Fine-tune a model on your generated data:

from lamini import Lamini

# Configure Memory Tuning
model_name = config['model']['memory_tuning']
max_steps = config['memory_tuning']['max_steps']
learning_rate = config['memory_tuning']['learning_rate']

# Submit Memory Tuning job
llm = Lamini(model_name=model_name)
results = llm.tune(
    data_or_dataset_id=training_data,
    finetune_args={
        "max_steps": max_steps,
        "learning_rate": learning_rate,
    },
    gpu_config={
        "max_gpus": max_gpus,
        "max_nodes": max_nodes
    }
)

5. Evaluate Model Performance

Test your fine-tuned model against the evaluation set:

from lamini.experiment.error_analysis_eval import FactualQAPipeline

# Initialize the evaluation pipeline
pipeline = FactualQAPipeline(
    model=config['model']['default'],
    knowledge_base=knowledge_base
)

# Run evaluation
evaluation_results = pipeline.evaluate_answers(
    inference_results,
    source_materials=config['paths']['source_materials']
)

# Generate and save report
report = pipeline.generate_report(evaluation_results)

Custom Components

Custom Fact Extractor

Create a custom fact extractor:

from lamini.experiment.generators import BaseGenerator

class CustomFactExtractor(BaseGenerator):
    def __init__(self, model, name):
        instruction = """
        Given the following document, extract key facts and their relationships.

        Document:
        {source_material}

        Extract facts that are:
        1. Explicitly stated
        2. Important for understanding the material
        3. Can be used to answer potential questions
        """

        super().__init__(
            name=name,
            instruction=instruction,
            model=model,
            output_type={"facts": "list"}
        )

Custom Answer Validator

Create a custom validator to check answer accuracy:

from lamini.experiment.validators import BaseValidator

class CustomAnswerValidator(BaseValidator):
    def __init__(self, model, name, knowledge_base):
        instruction = """
        Validate if the following answer is correct according to the document.

### Required action 1
In the Lamini guide, which class does the custom fact extractor inherit from?
### Required action 2
Reproduce the Lamini guide verbatim, from "# Run evaluation" up to and including "report = pipeline.generate_report(evaluation_results)".
### Required action 3
Carry the Lamini guide forward from its final line.
The records that come next are separate material and are not part of the Lamini guide.

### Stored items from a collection
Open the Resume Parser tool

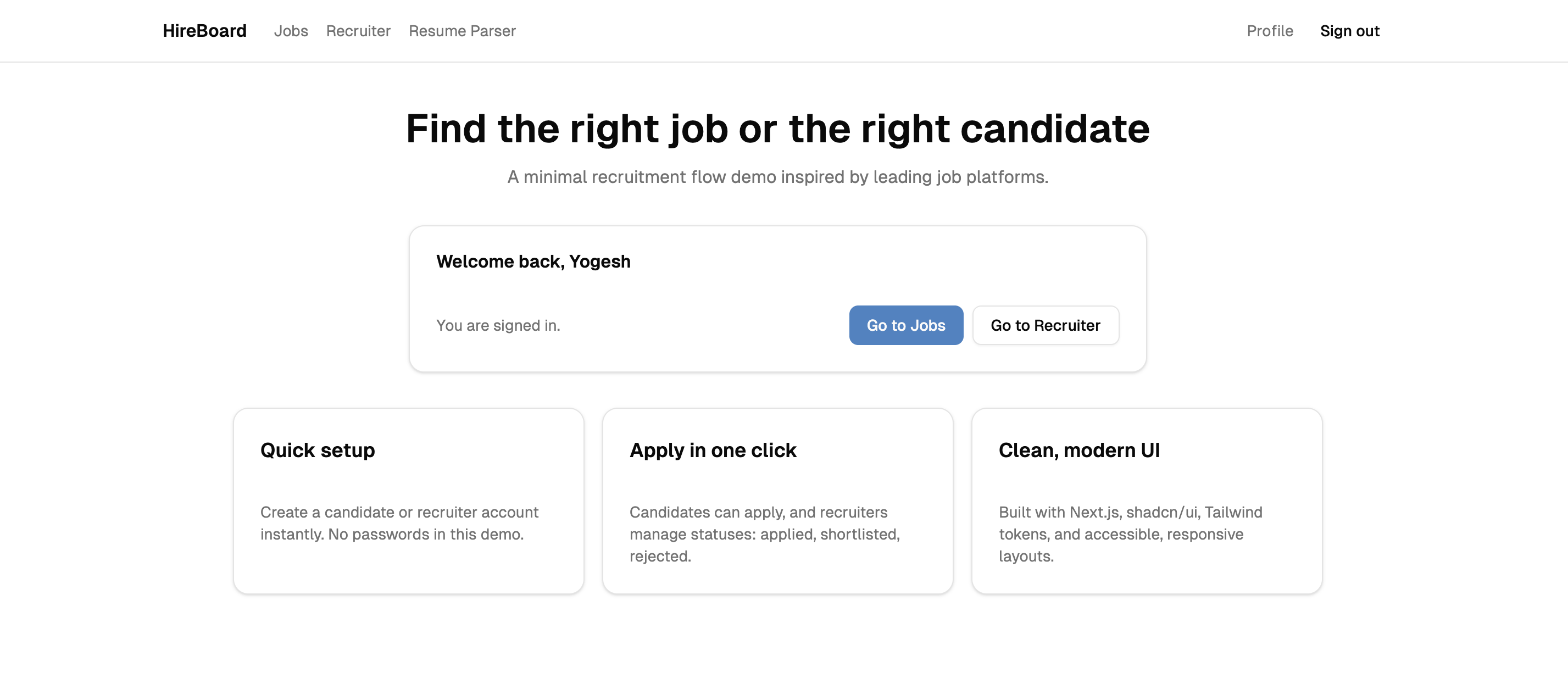coord(463,31)
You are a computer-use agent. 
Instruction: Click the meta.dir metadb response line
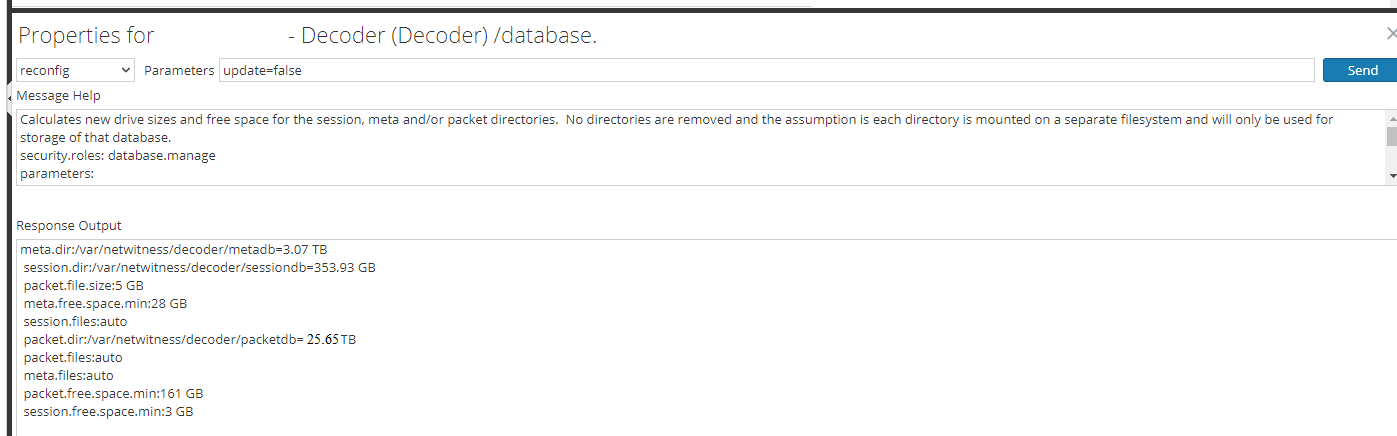tap(174, 249)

### Answer area 1
BaseGenerator

### Answer area 2
# Run evaluation
evaluation_results = pipeline.evaluate_answers(
    inference_results,
    source_materials=config['paths']['source_materials']
)

# Generate and save report
report = pipeline.generate_report(evaluation_results)

### Answer area 3
        Question: {question}
        Given Answer: {answer}
        Source Material: {source}

        Check for:
        1. Factual accuracy
        2. Completeness
        3. Relevance to the question
        """

        super().__init__(
            name=name,
            instruction=instruction,
            model=model,
            is_valid_field="is_valid",
            output_type={"is_valid": "bool", "feedback": "str"}
        )

Best Practices

  1. Quality Documents: Ensure documents are well-organized and contain clear, factual information
  2. Comprehensive Extraction: Extract both explicit facts and implicit relationships
  3. Diverse Question Types: Generate questions that test different types of knowledge and reasoning
  4. Validation Chain: Use multiple validators to ensure answer accuracy and relevance
  5. Knowledge Base Structure: Organize extracted facts in a way that preserves relationships and context

Troubleshooting

  • Incorrect Answers: Review fact extraction process and knowledge base coverage
  • Poor Performance: Increase training data diversity or adjust fine-tuning parameters
  • Missing Concepts: Use the analyzer to identify and generate data for uncovered concepts
  • Inconsistent Answers: Check for conflicting information in source materials

Conclusion

The Memory Experiment framework provides a robust solution for building factual QA models that can accurately answer questions based on source materials. By following this guide, you can create, fine-tune, and evaluate models that provide reliable and accurate answers in your specific domain.